Source information:
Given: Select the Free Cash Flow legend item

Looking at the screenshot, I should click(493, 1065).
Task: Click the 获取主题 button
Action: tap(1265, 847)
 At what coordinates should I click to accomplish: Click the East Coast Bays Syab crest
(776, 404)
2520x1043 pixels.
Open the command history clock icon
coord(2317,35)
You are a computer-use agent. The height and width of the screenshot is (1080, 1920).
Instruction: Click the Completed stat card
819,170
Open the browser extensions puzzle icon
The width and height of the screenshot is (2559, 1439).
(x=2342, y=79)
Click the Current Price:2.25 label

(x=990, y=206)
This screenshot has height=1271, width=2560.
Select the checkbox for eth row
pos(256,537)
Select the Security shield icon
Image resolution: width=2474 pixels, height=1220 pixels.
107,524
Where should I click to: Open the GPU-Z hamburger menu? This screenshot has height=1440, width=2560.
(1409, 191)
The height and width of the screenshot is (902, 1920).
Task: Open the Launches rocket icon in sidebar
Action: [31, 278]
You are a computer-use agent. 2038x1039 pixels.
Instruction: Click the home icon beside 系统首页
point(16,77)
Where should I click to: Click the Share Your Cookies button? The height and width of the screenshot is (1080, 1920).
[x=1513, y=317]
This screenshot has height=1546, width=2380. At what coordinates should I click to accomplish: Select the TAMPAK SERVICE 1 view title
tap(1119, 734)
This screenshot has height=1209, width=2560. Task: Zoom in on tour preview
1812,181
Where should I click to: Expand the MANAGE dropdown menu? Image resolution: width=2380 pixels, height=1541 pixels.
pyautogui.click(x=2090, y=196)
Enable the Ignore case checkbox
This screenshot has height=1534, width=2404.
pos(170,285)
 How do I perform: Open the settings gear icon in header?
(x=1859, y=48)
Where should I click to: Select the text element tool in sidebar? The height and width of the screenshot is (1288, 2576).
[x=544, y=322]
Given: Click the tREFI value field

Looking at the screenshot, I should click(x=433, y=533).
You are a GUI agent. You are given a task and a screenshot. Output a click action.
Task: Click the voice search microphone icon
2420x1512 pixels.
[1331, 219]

Exercise aim: Output each record exactly as it appears in the listing.

Answer section:
Given: Select the Free Cash Flow legend item

Looking at the screenshot, I should click(493, 1065).
Task: Click the 获取主题 button
Action: tap(1265, 847)
 At what coordinates should I click to accomplish: Click the East Coast Bays Syab crest
(776, 404)
2520x1043 pixels.
Open the command history clock icon
coord(2317,35)
You are a computer-use agent. The height and width of the screenshot is (1080, 1920).
Instruction: Click the Completed stat card
819,170
Open the browser extensions puzzle icon
The width and height of the screenshot is (2559, 1439).
(x=2342, y=79)
Click the Current Price:2.25 label

(x=990, y=206)
This screenshot has height=1271, width=2560.
Select the checkbox for eth row
pos(256,537)
Select the Security shield icon
Image resolution: width=2474 pixels, height=1220 pixels.
107,524
Where should I click to: Open the GPU-Z hamburger menu? This screenshot has height=1440, width=2560.
(1409, 191)
The height and width of the screenshot is (902, 1920).
Task: Open the Launches rocket icon in sidebar
Action: [31, 278]
You are a computer-use agent. 2038x1039 pixels.
Instruction: Click the home icon beside 系统首页
point(16,77)
Where should I click to: Click the Share Your Cookies button? The height and width of the screenshot is (1080, 1920).
[x=1513, y=317]
This screenshot has height=1546, width=2380. At what coordinates should I click to accomplish: Select the TAMPAK SERVICE 1 view title
tap(1119, 734)
This screenshot has height=1209, width=2560. Task: Zoom in on tour preview
1812,181
Where should I click to: Expand the MANAGE dropdown menu? Image resolution: width=2380 pixels, height=1541 pixels.
pyautogui.click(x=2090, y=196)
Enable the Ignore case checkbox
This screenshot has height=1534, width=2404.
pos(170,285)
 How do I perform: Open the settings gear icon in header?
(x=1859, y=48)
Where should I click to: Select the text element tool in sidebar? The height and width of the screenshot is (1288, 2576).
[x=544, y=322]
Given: Click the tREFI value field

Looking at the screenshot, I should click(x=433, y=533).
You are a GUI agent. You are given a task and a screenshot. Output a click action.
Task: Click the voice search microphone icon
2420x1512 pixels.
[1331, 219]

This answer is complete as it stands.